Southern Europe took a brutal summer, and the effects are landing squarely on one of Italy’s most geographically constrained products. Parmigiano-Reggiano, produced exclusively across a handful of provinces in the Po Valley, is facing sustained pressure from heat and drought conditions that have hit the region harder than most. Unlike commodities with flexible supply chains, parmesan has nowhere to go. Its PDO status locks production to a specific area, which is exactly what makes it exceptional and exactly what makes it fragile right now.

The problem isn’t just yield. High temperatures stress the dairy cattle that produce the milk, reducing output and altering fat and protein ratios. That has knock-on effects on the ageing process, which for Parmigiano-Reggiano runs anywhere from 12 to over 36 months.
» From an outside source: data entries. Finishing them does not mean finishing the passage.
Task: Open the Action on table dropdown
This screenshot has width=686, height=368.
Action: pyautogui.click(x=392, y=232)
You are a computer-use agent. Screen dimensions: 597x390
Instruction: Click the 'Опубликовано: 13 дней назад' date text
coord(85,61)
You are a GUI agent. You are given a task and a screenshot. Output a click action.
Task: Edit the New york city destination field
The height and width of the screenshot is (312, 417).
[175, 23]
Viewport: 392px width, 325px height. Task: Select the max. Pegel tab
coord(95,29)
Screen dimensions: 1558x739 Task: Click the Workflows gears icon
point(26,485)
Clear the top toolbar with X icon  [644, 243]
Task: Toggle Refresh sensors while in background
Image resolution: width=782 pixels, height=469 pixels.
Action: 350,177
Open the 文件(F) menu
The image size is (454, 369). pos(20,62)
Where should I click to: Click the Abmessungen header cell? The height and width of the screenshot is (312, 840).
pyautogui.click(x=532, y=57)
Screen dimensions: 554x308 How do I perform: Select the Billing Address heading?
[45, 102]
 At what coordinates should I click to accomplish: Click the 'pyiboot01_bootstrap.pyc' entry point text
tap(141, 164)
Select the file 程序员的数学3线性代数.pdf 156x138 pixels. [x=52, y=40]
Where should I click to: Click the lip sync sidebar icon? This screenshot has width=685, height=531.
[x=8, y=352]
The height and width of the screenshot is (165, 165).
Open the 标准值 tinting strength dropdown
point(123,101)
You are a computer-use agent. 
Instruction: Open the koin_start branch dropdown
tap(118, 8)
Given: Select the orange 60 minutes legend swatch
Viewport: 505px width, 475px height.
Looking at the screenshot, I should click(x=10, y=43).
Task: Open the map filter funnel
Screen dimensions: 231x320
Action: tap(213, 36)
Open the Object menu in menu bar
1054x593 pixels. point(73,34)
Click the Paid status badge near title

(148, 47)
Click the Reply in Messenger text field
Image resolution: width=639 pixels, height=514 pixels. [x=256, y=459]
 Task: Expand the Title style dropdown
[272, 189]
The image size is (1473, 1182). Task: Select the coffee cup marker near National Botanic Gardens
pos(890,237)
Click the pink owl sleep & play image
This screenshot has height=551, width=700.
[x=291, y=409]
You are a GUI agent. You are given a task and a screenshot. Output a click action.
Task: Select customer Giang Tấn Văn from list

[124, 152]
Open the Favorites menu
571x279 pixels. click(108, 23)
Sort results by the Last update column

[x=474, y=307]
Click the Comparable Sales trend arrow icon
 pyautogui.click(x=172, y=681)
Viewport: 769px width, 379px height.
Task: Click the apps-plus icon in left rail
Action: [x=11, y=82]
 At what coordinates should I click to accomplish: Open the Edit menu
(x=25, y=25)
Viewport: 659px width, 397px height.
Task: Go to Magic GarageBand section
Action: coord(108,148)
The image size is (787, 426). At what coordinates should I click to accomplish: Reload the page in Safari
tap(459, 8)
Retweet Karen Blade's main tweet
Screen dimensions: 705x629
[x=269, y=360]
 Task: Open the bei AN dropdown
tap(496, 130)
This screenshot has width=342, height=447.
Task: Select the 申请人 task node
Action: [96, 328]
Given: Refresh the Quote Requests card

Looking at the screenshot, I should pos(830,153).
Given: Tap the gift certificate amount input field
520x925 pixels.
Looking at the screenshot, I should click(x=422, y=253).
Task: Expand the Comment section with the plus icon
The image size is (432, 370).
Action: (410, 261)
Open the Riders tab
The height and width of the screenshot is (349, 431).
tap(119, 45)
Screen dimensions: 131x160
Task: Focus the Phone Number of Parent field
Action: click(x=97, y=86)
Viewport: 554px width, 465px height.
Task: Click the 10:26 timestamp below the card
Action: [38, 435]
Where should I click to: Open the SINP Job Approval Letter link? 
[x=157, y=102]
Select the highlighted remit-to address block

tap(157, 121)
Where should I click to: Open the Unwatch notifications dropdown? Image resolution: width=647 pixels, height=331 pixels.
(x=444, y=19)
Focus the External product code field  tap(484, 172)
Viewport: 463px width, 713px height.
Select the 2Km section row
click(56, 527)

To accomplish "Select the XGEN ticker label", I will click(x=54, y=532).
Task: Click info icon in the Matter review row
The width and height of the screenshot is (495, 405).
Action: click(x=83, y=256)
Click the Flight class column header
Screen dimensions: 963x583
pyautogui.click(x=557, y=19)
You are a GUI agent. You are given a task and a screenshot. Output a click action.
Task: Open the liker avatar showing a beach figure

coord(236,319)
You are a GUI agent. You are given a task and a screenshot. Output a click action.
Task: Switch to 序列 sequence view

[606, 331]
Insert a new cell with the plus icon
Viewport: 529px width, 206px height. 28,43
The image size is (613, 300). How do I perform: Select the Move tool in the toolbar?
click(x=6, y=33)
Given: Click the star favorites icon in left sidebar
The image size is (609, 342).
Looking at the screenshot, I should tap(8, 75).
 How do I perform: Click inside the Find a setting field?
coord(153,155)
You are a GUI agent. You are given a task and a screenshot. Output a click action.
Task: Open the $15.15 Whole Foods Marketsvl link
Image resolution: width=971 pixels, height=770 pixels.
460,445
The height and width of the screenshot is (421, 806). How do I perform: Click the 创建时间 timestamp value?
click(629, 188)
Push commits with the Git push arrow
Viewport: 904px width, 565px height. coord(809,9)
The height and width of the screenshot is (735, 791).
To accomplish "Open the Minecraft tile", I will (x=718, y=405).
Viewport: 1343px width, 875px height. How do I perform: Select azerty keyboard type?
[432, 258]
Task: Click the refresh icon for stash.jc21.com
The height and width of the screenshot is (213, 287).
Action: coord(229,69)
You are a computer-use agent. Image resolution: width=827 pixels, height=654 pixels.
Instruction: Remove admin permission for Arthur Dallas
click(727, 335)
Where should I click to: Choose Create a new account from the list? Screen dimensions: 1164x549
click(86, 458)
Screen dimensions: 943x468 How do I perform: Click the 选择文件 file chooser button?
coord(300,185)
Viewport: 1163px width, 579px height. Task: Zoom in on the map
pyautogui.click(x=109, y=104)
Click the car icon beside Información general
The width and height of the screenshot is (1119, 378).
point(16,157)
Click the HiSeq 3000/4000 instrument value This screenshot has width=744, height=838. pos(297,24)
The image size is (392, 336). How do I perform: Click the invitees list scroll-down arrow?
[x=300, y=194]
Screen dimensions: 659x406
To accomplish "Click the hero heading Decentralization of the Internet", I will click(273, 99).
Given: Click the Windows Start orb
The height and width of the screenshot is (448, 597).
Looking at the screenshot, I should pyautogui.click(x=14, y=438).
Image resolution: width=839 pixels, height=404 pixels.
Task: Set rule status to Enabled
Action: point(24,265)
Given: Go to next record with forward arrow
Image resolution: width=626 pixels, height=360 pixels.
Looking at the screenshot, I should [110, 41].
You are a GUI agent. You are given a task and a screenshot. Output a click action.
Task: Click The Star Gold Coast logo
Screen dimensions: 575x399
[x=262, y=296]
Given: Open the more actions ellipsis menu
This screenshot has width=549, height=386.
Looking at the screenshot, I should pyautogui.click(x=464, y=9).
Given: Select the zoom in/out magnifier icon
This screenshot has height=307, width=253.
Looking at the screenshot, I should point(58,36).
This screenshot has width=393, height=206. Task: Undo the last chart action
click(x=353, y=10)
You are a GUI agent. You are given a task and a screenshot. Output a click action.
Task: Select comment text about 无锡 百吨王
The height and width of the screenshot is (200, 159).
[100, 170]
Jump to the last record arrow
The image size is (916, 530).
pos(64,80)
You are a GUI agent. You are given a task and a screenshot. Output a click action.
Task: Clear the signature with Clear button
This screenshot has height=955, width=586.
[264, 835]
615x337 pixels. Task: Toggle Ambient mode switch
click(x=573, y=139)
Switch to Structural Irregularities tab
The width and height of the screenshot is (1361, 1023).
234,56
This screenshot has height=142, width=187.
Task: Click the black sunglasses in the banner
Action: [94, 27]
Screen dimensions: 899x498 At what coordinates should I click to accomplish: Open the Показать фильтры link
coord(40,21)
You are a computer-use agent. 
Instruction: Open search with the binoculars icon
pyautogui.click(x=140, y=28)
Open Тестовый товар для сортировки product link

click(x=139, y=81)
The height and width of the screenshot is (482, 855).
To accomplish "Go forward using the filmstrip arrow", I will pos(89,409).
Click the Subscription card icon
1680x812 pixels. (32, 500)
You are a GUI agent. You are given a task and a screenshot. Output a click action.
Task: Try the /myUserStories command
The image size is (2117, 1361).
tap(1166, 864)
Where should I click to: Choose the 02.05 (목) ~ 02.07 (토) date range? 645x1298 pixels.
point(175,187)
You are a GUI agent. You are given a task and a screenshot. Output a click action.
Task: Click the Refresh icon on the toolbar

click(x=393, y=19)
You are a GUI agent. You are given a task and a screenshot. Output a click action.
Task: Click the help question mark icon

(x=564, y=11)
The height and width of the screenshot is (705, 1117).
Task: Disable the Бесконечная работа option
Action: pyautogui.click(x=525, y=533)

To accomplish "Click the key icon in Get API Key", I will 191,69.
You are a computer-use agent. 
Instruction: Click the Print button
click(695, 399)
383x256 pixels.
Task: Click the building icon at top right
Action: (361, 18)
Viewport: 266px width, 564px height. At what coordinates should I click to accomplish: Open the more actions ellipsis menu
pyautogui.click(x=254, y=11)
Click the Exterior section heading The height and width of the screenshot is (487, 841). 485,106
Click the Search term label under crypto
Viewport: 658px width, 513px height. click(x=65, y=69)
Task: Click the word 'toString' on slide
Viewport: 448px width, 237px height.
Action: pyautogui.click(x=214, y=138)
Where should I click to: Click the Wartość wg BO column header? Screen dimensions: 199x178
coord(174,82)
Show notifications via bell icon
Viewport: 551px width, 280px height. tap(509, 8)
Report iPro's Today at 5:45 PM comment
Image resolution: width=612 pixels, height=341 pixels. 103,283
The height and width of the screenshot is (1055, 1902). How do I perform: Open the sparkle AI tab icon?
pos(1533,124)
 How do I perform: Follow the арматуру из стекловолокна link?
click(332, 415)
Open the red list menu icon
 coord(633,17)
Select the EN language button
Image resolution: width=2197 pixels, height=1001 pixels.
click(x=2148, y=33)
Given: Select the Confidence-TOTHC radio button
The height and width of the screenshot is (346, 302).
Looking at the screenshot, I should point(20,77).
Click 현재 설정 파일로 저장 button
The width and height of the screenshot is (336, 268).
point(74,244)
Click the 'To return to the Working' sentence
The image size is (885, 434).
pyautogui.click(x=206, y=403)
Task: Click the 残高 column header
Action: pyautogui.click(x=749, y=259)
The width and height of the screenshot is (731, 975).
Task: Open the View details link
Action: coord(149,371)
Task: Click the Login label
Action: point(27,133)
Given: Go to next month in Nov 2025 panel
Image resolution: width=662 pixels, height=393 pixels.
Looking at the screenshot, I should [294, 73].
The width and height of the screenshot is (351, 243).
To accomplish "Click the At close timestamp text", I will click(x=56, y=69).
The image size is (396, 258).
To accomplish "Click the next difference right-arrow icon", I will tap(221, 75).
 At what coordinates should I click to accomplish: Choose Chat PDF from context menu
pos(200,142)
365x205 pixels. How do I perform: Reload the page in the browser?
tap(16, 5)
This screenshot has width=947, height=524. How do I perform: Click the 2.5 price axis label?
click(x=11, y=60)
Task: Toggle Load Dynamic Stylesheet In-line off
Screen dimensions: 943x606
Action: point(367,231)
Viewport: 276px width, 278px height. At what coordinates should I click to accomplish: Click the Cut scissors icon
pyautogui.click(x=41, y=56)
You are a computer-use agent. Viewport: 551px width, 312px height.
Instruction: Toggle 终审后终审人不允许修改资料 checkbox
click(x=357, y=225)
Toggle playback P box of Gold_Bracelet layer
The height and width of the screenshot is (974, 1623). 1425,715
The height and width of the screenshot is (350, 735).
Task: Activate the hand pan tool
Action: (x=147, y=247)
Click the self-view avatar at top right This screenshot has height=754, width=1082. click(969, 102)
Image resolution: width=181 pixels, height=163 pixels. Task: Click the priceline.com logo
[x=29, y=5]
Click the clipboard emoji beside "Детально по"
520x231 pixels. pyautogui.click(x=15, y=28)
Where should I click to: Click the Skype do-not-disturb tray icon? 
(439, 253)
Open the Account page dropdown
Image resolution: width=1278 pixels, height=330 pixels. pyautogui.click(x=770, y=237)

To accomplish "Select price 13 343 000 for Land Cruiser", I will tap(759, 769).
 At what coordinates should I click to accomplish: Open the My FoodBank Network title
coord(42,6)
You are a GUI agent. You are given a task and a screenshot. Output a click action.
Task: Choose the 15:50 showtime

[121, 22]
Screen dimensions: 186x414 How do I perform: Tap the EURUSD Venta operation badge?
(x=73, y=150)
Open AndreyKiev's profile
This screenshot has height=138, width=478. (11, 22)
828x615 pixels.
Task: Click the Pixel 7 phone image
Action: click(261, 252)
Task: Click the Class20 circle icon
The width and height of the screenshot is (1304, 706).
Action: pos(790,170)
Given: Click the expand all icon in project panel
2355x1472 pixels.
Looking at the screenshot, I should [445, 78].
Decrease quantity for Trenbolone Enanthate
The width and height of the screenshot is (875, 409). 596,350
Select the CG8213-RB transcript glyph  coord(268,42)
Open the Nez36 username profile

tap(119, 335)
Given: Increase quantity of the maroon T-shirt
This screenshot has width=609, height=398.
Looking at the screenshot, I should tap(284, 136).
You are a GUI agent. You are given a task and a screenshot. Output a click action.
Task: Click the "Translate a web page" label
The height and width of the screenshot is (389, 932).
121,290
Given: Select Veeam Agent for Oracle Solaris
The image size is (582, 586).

What producers are putting into caves today reflects the conditions of the past season, meaning the full impact of recent heatwaves won’t fully show up on buyers’ invoices for months yet.
For Nordic buyers and menu planners, this is worth building into procurement conversations now. Parmigiano-Reggiano already commands a premium, and category pressure on the supply side tends to move pricing faster than suppliers are always quick to flag. The cheese isn’t going anywhere, but allocations to favoured accounts tend to tighten before the broader market notices anything is wrong. Getting ahead of that conversation with your importers is straightforward risk management.